• **REQUIREMENT**
Please return every line of the records below that contains the word "computer".

==================================================

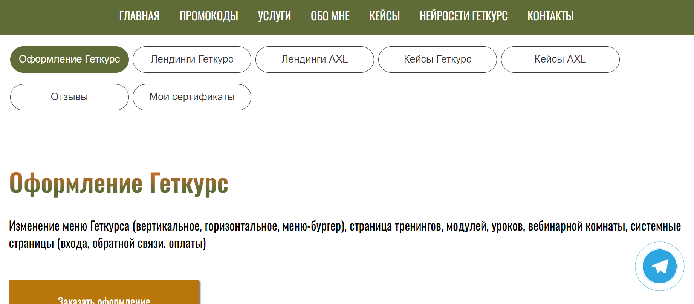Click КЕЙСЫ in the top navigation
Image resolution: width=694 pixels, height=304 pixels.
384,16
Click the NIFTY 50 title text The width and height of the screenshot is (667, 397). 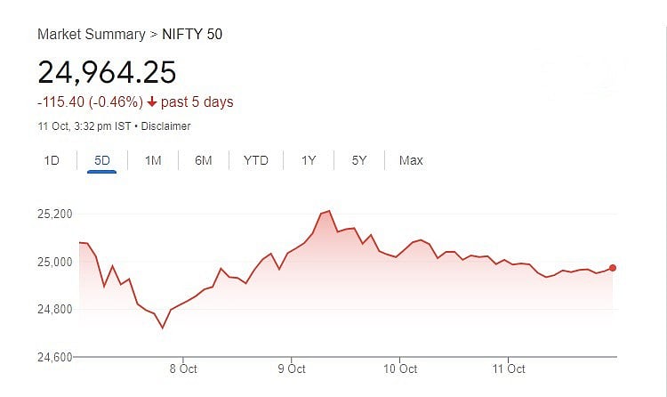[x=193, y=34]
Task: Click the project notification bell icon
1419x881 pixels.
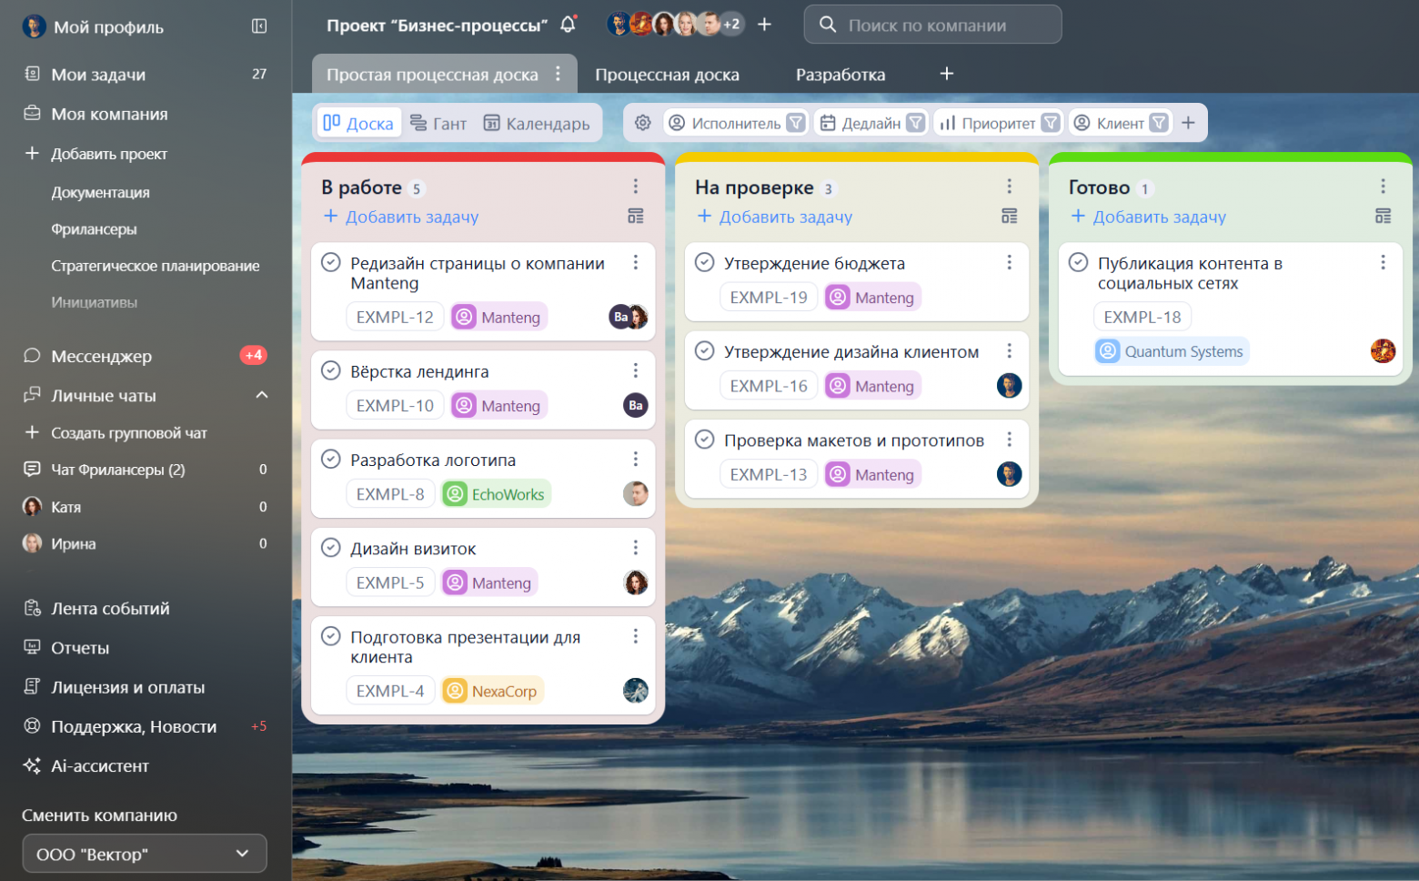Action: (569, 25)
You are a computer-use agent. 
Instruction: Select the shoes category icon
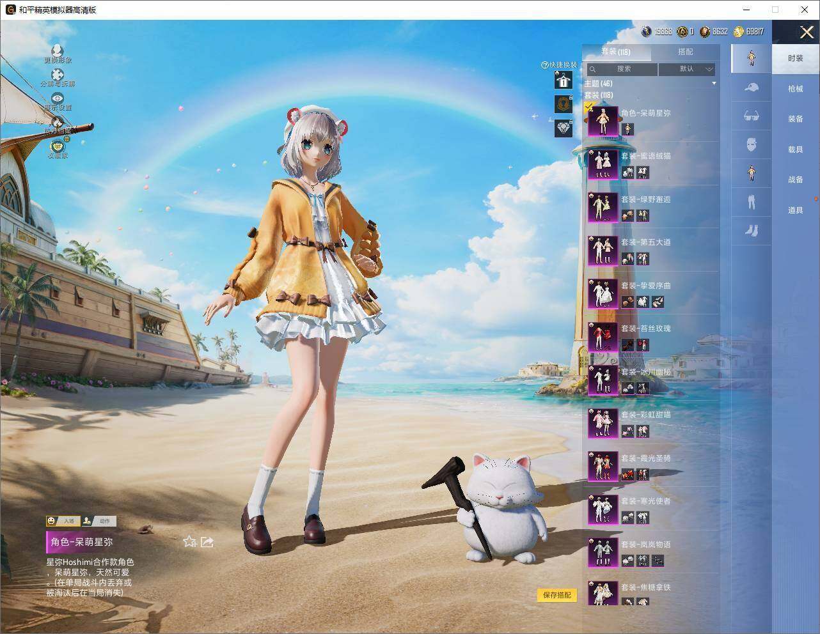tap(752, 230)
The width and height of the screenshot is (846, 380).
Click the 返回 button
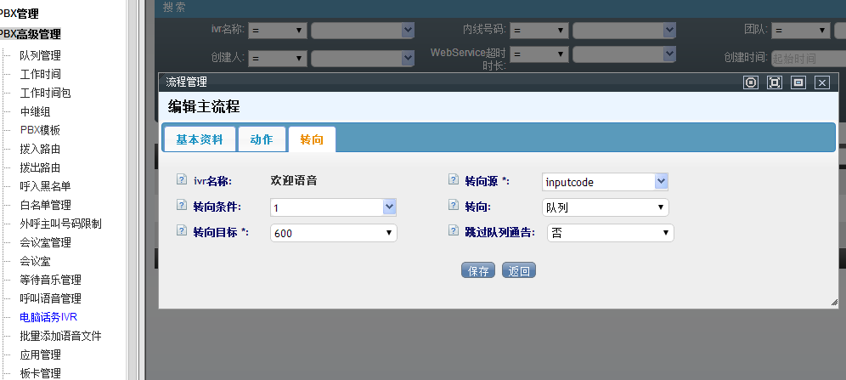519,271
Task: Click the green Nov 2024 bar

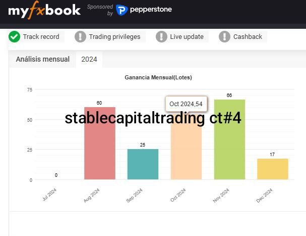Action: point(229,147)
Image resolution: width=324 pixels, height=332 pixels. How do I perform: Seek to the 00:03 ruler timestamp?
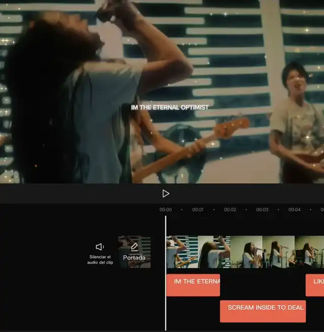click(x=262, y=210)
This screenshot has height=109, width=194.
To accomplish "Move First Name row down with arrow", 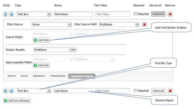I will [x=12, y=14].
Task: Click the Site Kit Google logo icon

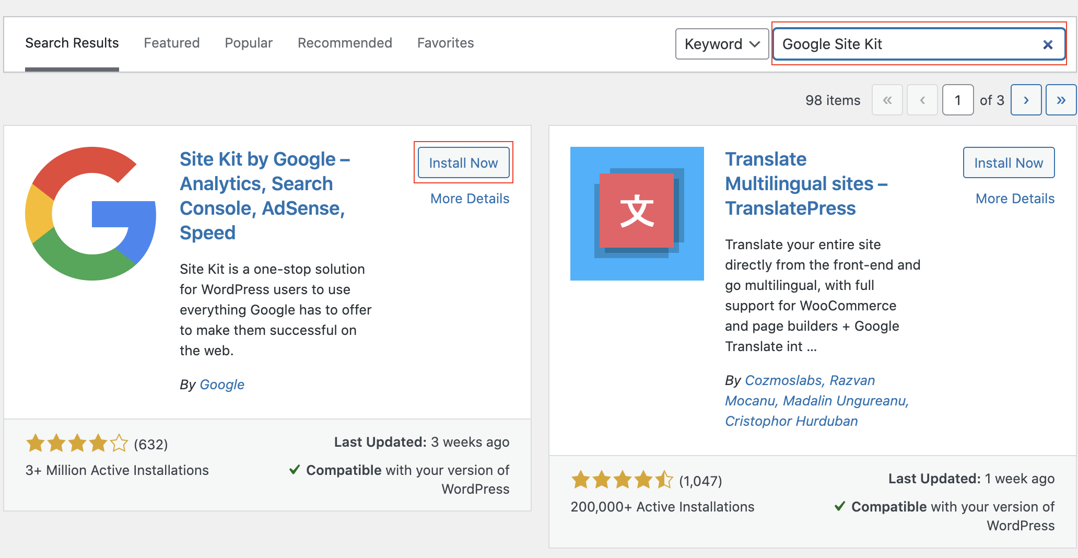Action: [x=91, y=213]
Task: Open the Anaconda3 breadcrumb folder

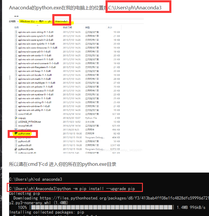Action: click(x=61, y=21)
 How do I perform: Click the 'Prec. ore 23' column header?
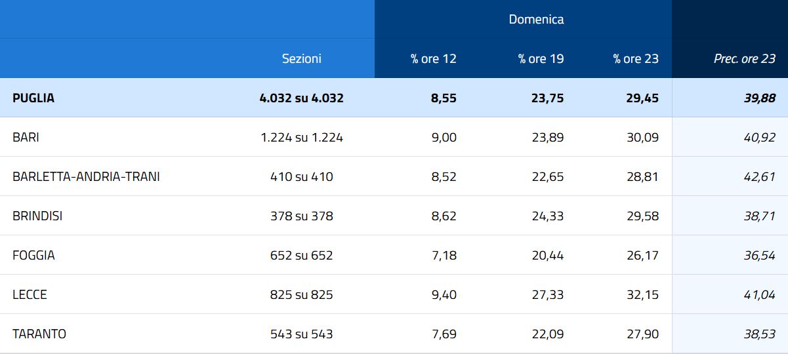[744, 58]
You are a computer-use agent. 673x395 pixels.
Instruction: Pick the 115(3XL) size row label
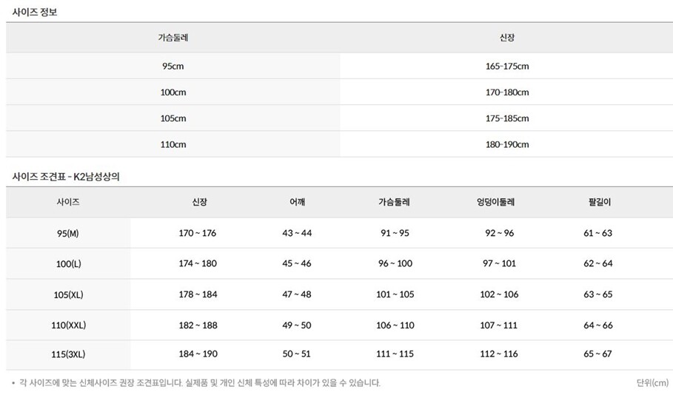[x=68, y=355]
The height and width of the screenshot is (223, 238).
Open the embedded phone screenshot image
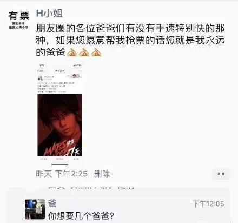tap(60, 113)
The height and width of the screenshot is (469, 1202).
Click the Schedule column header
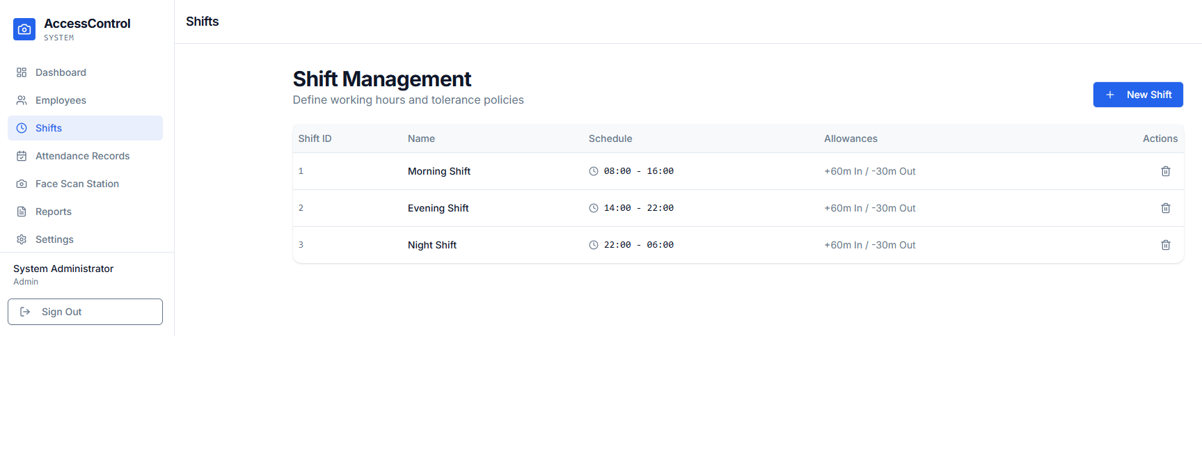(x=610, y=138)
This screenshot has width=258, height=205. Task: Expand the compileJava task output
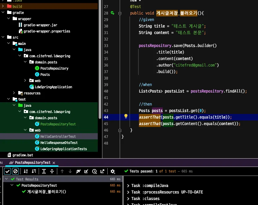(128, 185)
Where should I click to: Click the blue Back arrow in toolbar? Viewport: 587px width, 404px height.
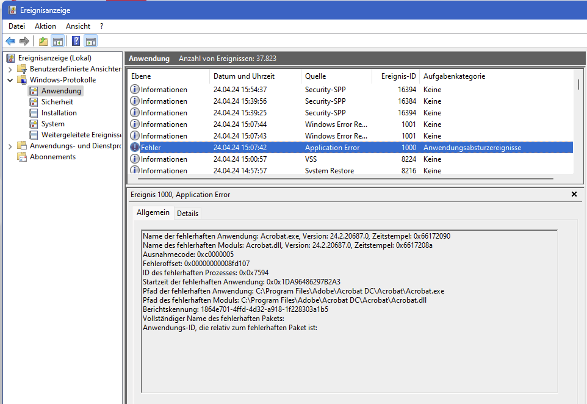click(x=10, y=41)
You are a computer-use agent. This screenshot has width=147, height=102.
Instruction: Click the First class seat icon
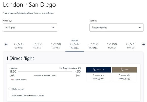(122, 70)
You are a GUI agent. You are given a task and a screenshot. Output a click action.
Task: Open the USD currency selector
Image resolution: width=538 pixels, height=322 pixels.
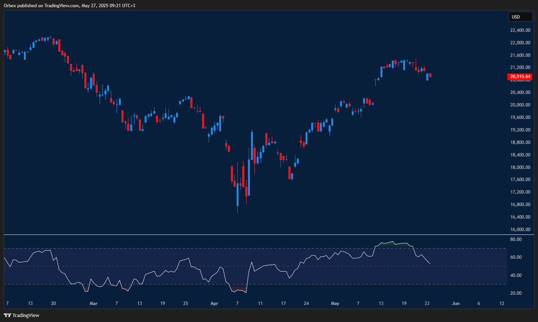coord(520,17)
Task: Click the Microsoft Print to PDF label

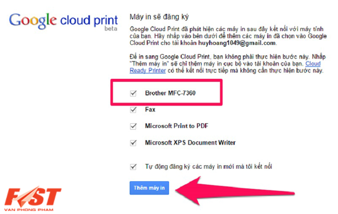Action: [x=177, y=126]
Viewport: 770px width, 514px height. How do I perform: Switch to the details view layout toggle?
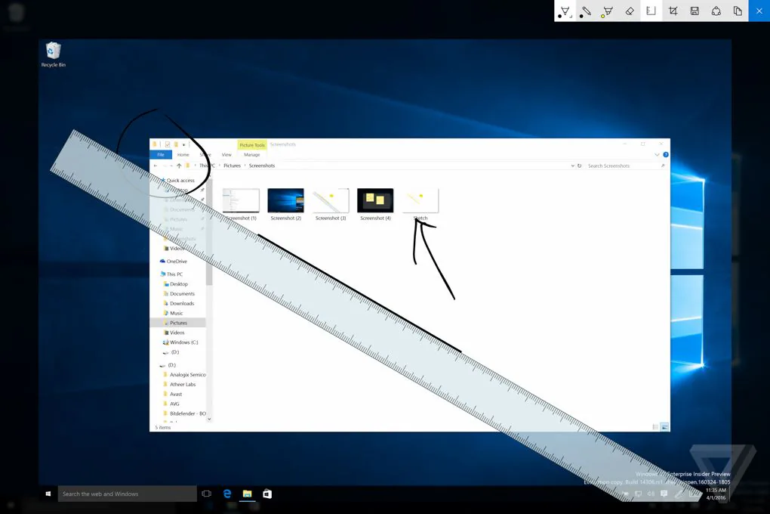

==================================================

• **RESPONSE AREA**
You are a computer-use agent. 
You are a computer-use agent. 673x395 pixels.
You are a computer-use agent. This screenshot has width=147, height=102.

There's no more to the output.